The publication of Chudyk et al. [111,112] found the relationships between the parameters of unsteady longitudinal and torsional vibrations of a drilling tool and developed a mathematical model to study their properties. As a result of solving this problem, it became possible to select the optimal modes of dynamic loading of a drilling tool in order to increase its energy efficiency. This indicates the importance of studying the vibrations that accompany various technological processes. The same conclusion is confirmed by Moysyshyn et al. [113], in which experimental studies of the drilling process on a drilling rig made it possible to provide practical recommendations for reducing the harmful effects of drilling tool vibration and reducing the energy intensity of the drilling process. In the author’s problem, an increase in the oscillations of the oil pipeline axis when pumping one of the oil products causes an increase in the values of bending moments. This means that these vibrations are harmful to the technological process. They are caused by internal forces, namely, the forces of inertia that occur during the operation of the pipeline.
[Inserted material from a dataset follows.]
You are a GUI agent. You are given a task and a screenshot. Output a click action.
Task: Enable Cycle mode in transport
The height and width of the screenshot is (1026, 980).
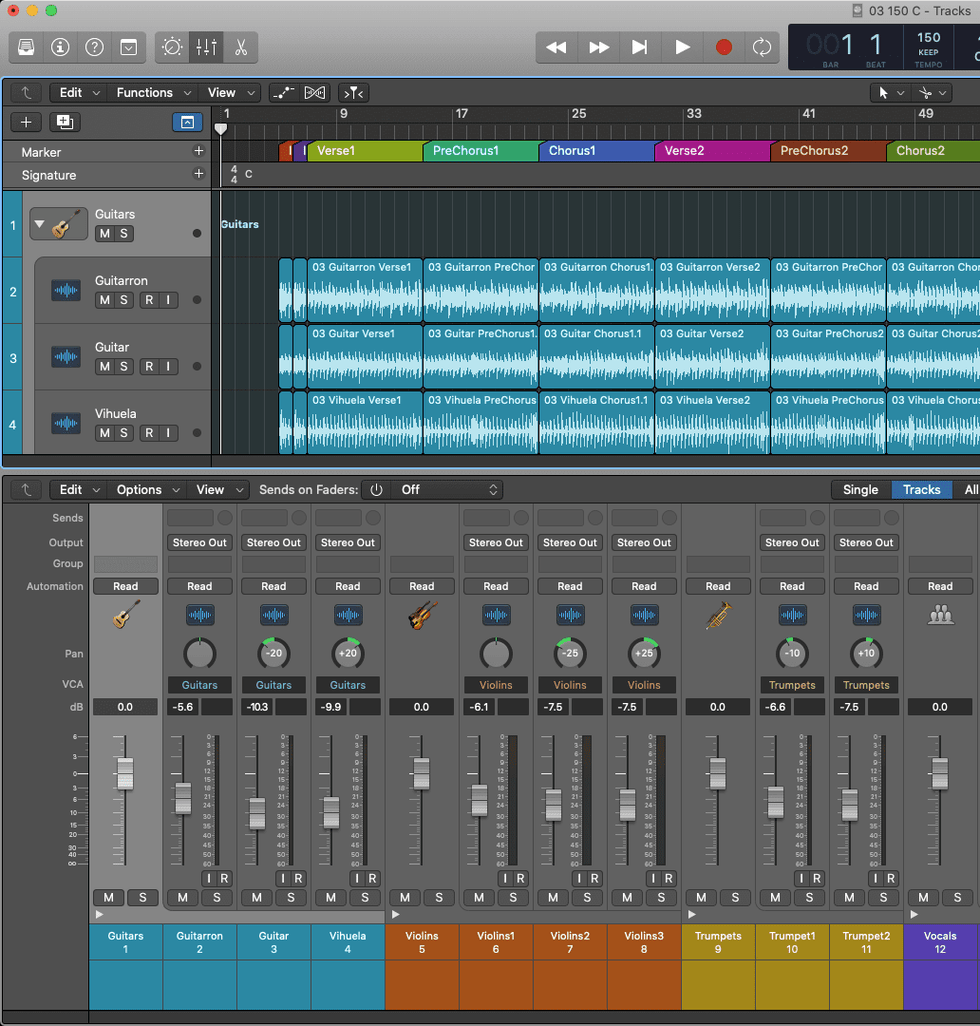762,47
The study of these vibrations is necessary to ensure that they can be reduced, as well as to perform calculations of the pipeline for strength and stability.

Summarizing all of the above in relation to the cited literature, it should be noted that in the last five years, a significant number of scientific publications have appeared related to the problems of transportation of oil products by oil pipelines laid not only on land but also by subsea pipelines laid on the seabed. While vibrations (oscillations) of submarine pipelines are caused by underwater currents, i.e., external forces with respect to the pipelines themselves, oscillations of above-ground sections of the oil pipeline on land are caused by internal forces, namely, inertial forces. The latter has yet to be studied.

5. Conclusions

When pumping diesel fuel through a beam transition of an oil pipeline and taking into account the component of the inertia forces of the oil product, which does not depend on the speed of its movement, and the inertia force of the pipeline itself, which are equally directed, it was found that in the vertical plane, where the pipeline axis is located at the transition, there are familiarly variable, unattenuated oscillations of the axis of the beam transition, which continuously change in time and are symmetrical relative to the middle of the length of the beam transition. The midline section at the transition corresponds to the largest deviation of the pipeline axis compared to all other sections along the length relative to the abscissa axis.

The reason for these fluctuations is the inertial forces taken into account. When taking into account the full range of time changes ($0<t\le 47 \mathrm{s}$), for which the total force of inertia was calculated in steps $∆t=1 \mathrm{s}$, then the largest positive value of the force of inertia corresponds to the moment of time $t=17 \mathrm{s}$ and equals $5.754 \mathrm{k}\mathrm{N}/\mathrm{m}$, and the largest negative value by module occurs at the moment of time $t=33 \mathrm{s}$ and equals $5.009 \mathrm{k}\mathrm{N}/\mathrm{m}$. These values exceed the total static forces by $1.935$ times and $1.685$ times.

When calculating the displacements of the oil pipeline axis points in increments of $∆t=0.01 \mathrm{s}$ in different time ranges from 0 to 200 s, a result was obtained indicating that the oscillation of the oil pipeline axis at the transition is periodic and symmetrical with respect to the abscissa axis.

The period of these oscillations was found to be approximately equal to $t_{\Pi }=0.415 \mathrm{s}$ and the maximum deviation from the abscissa axis ($u\approx 57 \mathrm{m}\mathrm{m}$).

Changes in bending moments are also periodic. This is confirmed by the results of the calculations performed. The bending moments calculated for time points that are offset by an integer number of periods practically coincide. Some discrepancies are explained by the approximate value of the found oscillation period.

This study did not take into account the other two components of the inertia force on the deflection of the oil pipeline axis and its bending moments at the beam transition, namely, the Coriolis and centrifugal inertia forces. Accounting for these forces will be the goal of our further research in this area.